We wrap you in a blanket and I lay you on the passenger seat. ‘I’m sorry, girl,’ is all I can say through my tears. ‘I’m so sorry. Forgive me.’
*
Suddenly the walls are up and it’s clean up time. The thunder has come and gone but there’s been no rain.
‘Why don’t you go home?’ Darren says. ‘I can finish up here.’
‘You sure?’
‘Sure,’ he says. ‘See you tomorrow.’
At home I remove the tarp covering the hole I dug on the weekend. I step into the hole and place you, still wrapped in your blanket, gently at the bottom and kiss your cheek before I cover your head again with the blanket.

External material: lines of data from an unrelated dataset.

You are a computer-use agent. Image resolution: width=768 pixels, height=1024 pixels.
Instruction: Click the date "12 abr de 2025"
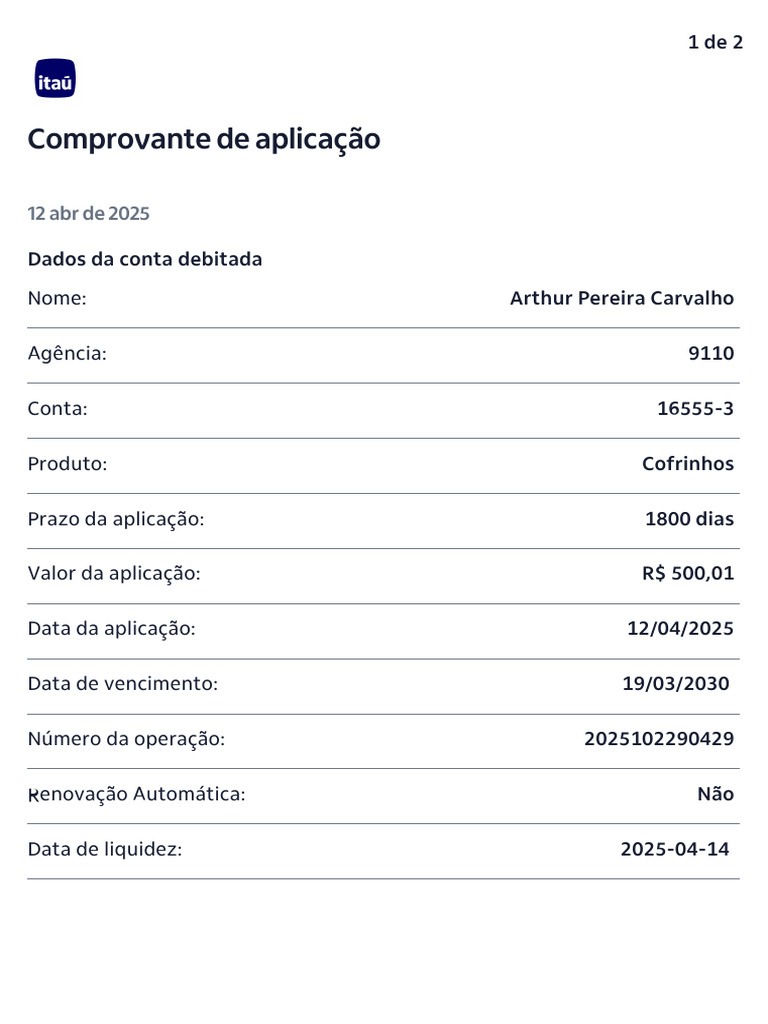(89, 213)
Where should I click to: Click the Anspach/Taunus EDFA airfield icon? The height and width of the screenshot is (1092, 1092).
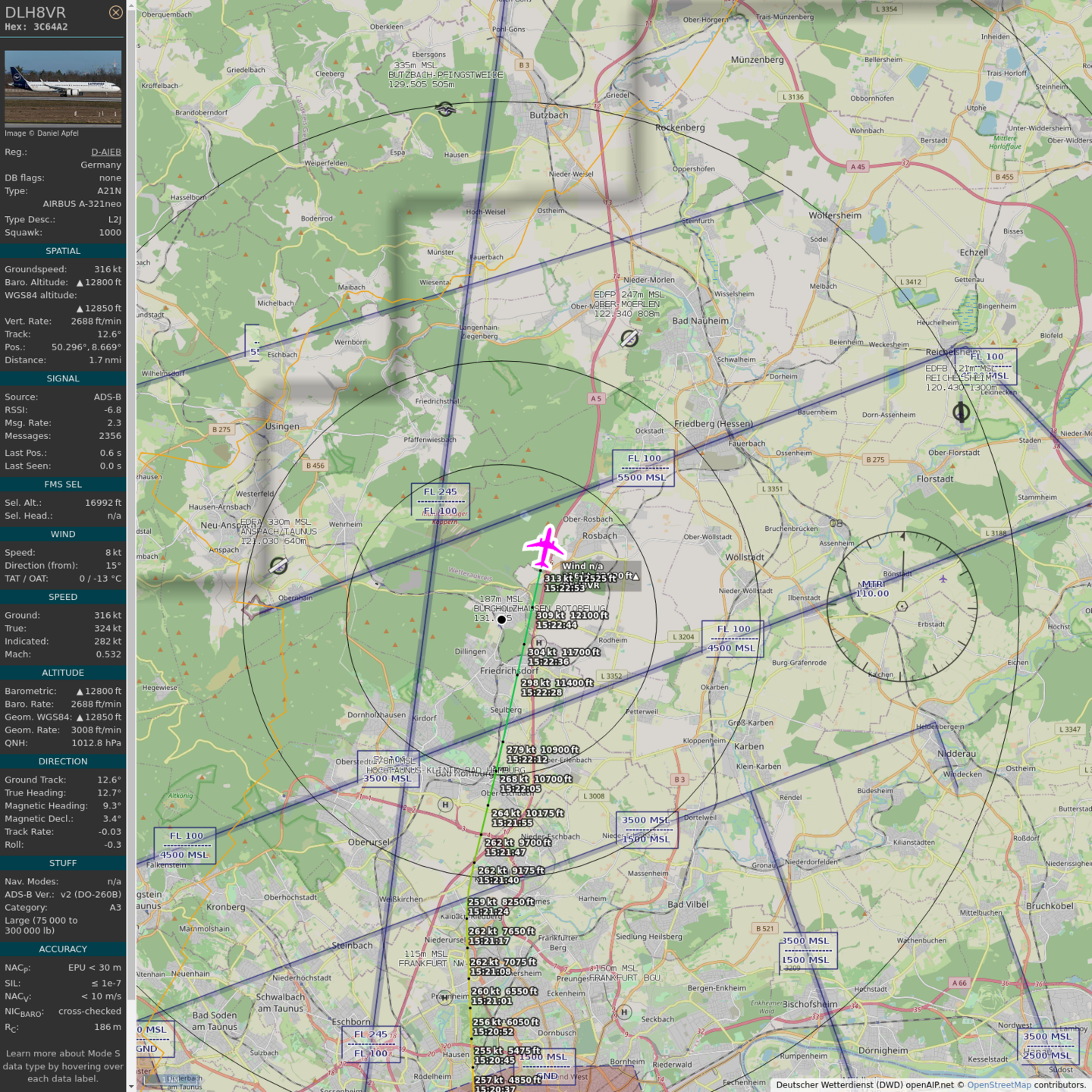(x=278, y=566)
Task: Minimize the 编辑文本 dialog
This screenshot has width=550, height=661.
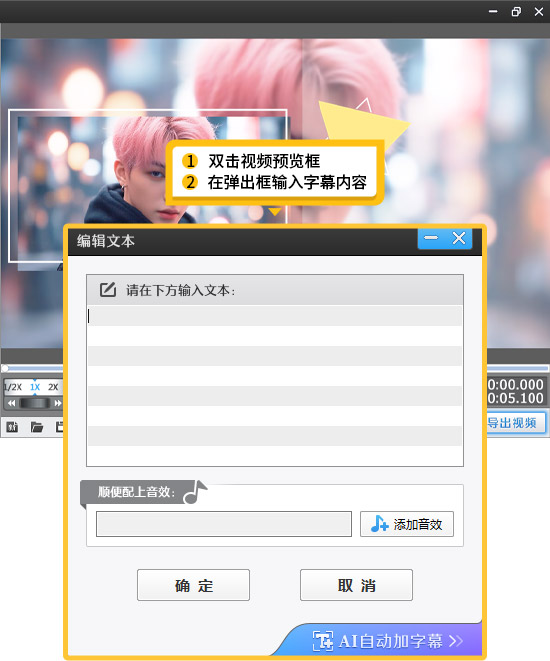Action: [x=431, y=238]
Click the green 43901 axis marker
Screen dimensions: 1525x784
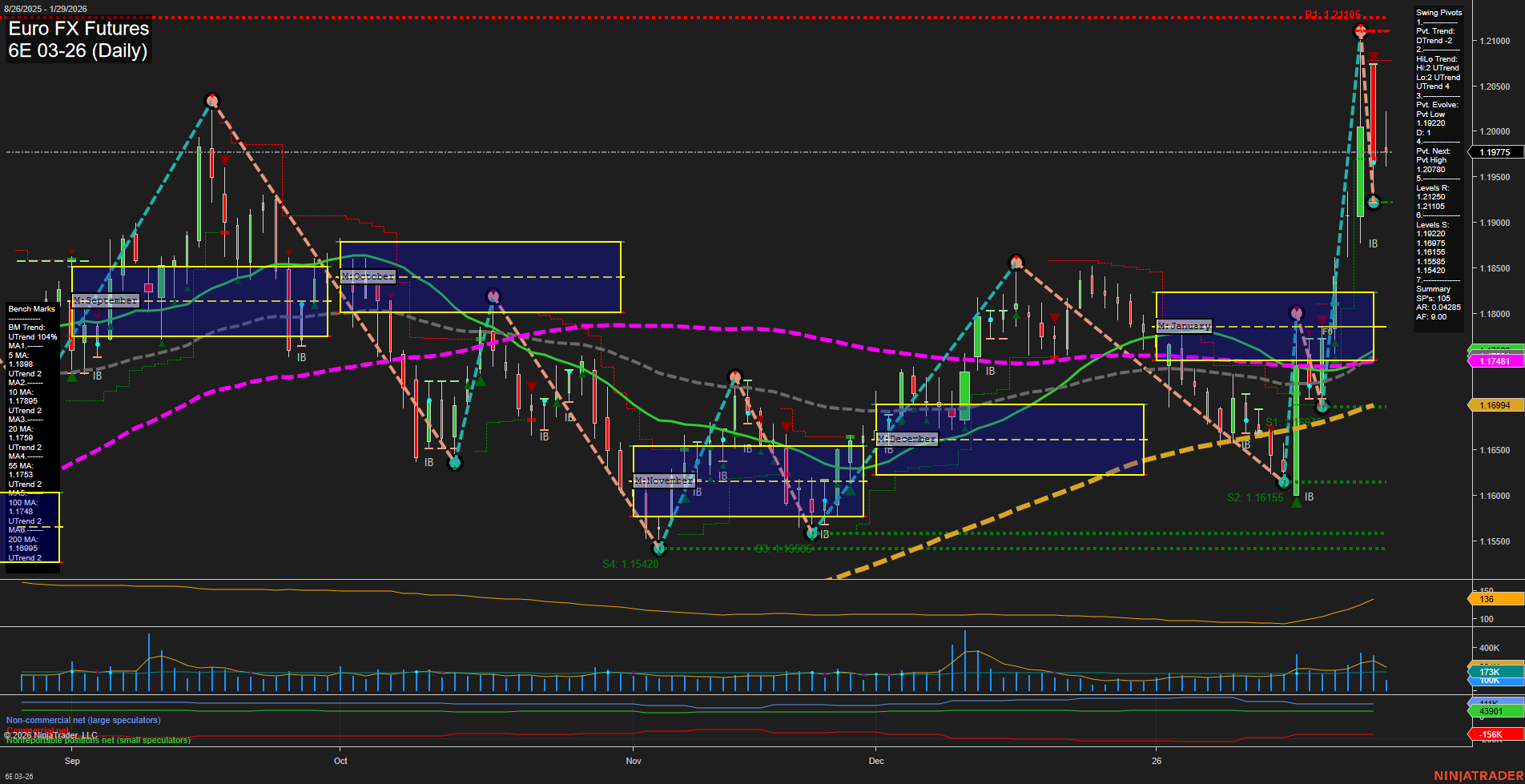(1490, 711)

I put some of your old bones in the grave and begin to cover you with the dirt I’ve kept dry under the tarp. The fine dirt springs back when it hits the blanket. Slowly and carefully I shovel it in, until your blanket disappears and eventually the grave is filled.
*
Before Michelle, before the cancer, before the kids, there was you. Where have you gone? In that moment just beyond life, that mystery that makes me so afraid, where did you go? It terrifies me to think that you no longer exist, that I may never see you again.
*
Michelle comes outside.
‘I found this behind the couch,’ she says and places your squeaker ball in my hand.
‘You okay?’
‘No,’ I shake my head and cry. ‘I’m not okay.’
She puts her arms around me and we stand there holding onto each other without saying anything.
I place the ball on your grave.
*
I thought I’d steeled myself against this. But that final moment of your journey beyond life overwhelms me with gratitude and grief. It makes a fool of me. How can I find words for this? How can I explain this even to myself? The loss of a love that was its own language, that overcame the boundaries that exist between kind and kind, between animal and man. To realise its depth only in that moment when you’d gone and I may never be with you again. To have known you and cared for you. To have loved and been loved by you. To take for granted the way you allowed yourself to live along side me for fourteen years. To never doubt that I would love you and feed you and give you shelter. To trust so strongly and believe so fully in me.